Step 7: Replay Sessions From Local JSONL Logs

Claude Code records every session locally as a JSONL file. Navigate to the project log directory.

~/.claude/projects/<project-folder>/<session-id>.jsonl

Each line is one request or response. Raw, the file is impractical to read. The community has solved this with two tools.

  • claude-replay — drag a JSONL file in, get a visual playback of the conversation including every tool call and result.

  • cclogviewer — terminal tool with a per-request token cost breakdown.

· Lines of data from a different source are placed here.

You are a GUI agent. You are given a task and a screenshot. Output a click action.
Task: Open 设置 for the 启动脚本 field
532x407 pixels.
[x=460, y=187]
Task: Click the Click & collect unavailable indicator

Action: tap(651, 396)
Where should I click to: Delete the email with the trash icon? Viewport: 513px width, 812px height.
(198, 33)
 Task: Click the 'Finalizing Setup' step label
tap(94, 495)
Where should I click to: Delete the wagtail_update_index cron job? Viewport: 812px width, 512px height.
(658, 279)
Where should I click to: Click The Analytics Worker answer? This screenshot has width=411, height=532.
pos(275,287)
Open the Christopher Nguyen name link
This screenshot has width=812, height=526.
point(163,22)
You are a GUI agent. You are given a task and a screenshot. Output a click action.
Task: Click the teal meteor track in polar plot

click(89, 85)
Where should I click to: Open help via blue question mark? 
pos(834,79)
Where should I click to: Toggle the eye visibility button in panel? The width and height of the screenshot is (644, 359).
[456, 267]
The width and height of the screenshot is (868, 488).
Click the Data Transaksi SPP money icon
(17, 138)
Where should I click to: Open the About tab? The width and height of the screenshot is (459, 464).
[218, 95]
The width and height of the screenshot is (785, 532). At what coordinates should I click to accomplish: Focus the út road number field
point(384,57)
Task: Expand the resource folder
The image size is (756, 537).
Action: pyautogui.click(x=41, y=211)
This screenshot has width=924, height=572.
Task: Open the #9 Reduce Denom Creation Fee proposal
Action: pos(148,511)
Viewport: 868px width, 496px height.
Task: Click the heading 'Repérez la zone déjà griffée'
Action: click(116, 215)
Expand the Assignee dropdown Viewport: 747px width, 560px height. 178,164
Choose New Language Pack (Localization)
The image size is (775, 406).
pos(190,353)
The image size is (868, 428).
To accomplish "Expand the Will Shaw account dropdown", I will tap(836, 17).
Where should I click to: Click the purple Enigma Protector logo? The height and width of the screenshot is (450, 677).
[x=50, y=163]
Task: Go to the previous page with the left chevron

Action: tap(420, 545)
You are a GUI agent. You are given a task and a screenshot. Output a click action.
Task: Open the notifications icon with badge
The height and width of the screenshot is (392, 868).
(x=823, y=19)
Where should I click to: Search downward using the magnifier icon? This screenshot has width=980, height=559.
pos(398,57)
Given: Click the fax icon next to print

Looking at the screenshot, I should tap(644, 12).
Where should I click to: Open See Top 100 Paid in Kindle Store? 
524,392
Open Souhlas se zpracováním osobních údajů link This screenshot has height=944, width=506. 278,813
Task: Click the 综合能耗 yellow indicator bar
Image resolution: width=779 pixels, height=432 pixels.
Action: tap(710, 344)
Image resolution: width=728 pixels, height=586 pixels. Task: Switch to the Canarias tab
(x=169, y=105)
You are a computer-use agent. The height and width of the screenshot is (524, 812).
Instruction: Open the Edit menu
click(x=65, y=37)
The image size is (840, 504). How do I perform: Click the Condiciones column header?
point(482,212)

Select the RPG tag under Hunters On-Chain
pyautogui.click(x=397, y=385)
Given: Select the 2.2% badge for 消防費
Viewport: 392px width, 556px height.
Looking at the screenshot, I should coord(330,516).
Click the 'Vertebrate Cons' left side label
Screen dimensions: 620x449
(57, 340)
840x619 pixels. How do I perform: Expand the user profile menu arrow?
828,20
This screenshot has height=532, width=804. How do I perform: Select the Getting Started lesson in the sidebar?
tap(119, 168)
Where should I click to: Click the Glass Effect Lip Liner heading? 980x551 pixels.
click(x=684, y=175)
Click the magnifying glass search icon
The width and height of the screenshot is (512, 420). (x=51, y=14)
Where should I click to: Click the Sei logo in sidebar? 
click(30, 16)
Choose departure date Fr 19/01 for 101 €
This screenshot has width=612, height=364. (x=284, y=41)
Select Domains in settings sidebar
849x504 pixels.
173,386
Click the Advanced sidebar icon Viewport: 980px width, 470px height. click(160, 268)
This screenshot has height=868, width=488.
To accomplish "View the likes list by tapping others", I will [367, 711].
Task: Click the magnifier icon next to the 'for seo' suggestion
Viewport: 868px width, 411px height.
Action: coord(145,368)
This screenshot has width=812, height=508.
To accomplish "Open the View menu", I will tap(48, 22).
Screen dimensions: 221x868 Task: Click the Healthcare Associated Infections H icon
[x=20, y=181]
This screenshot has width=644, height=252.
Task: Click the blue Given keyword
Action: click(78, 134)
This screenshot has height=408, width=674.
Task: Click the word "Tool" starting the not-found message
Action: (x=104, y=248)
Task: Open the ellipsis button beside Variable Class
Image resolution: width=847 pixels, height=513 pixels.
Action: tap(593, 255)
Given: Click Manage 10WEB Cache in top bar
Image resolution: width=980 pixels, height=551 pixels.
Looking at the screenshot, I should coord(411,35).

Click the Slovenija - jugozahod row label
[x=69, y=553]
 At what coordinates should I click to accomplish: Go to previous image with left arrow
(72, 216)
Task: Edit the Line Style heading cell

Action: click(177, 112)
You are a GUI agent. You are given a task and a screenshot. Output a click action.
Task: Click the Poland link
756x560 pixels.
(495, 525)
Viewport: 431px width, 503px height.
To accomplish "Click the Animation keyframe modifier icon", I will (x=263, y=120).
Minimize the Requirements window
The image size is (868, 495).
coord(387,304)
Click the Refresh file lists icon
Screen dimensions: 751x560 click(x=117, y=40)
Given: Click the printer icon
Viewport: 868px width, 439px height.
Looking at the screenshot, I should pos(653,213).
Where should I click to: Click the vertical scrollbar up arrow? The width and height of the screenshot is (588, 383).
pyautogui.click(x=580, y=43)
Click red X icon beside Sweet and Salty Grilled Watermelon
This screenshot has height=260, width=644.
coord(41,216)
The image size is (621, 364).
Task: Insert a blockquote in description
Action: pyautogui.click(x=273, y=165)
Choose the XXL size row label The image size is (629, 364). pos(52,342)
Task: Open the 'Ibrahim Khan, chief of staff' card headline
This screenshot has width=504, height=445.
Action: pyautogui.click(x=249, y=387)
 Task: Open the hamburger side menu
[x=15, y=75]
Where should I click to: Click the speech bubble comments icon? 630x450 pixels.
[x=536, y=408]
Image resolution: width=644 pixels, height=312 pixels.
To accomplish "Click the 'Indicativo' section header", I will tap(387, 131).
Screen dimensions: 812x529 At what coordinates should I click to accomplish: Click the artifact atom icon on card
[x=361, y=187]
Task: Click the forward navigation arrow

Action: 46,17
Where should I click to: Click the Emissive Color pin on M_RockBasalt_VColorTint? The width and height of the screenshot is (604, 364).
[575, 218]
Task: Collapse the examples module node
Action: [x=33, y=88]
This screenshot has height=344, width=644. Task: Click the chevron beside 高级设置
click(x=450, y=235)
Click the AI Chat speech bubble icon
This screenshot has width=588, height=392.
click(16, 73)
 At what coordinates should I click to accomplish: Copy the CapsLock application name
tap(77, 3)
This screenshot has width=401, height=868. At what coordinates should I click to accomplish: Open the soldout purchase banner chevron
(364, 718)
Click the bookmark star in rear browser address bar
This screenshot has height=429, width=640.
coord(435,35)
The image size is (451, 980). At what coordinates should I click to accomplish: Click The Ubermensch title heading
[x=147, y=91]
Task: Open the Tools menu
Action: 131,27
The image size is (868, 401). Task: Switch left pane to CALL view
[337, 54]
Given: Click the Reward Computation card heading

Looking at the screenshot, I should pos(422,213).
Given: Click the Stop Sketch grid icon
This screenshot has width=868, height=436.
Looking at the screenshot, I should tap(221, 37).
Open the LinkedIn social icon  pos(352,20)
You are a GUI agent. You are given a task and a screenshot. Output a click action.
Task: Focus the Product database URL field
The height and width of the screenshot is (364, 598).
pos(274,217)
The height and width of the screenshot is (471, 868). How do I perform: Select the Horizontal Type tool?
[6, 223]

For enterprise teams adopting Claude Code, these JSONL logs are gold for two reasons. First, audit and compliance — you can see exactly what left the machine. Second, debugging — when a session goes off the rails, replay shows you the exact iteration where Claude made the wrong call.

See the Full Demo

The proxy walkthrough, the parser output, the agent loop, and the cost breakdown are easier to follow visually than in prose. The video runs through every step end to end.

Summary

We intercepted live Claude Code API calls using mitmproxy, decoded the 80 KB payload into its four sections (system prompt, tool definitions, CLAUDE.md, and conversation history), watched the agent loop grow request payloads across a multi-step task, and analyzed the token economics that keep the cost in check thanks to prompt caching.

For engineering teams evaluating Claude Code for production use, three takeaways matter most. First, your CLAUDE.md ships on every request — treat it as outbound data and keep it lean. Second, the agent is a while loop, not a planner — payload growth is expected behavior, not a bug. Third, prompt caching is what makes this architecture economically viable at scale.

Try the interception on your own setup, paste a real request into the parser, and see what your team's actual usage looks like. If you are evaluating AI coding tools for an enterprise context, this is the level of visibility you should have on every tool you adopt.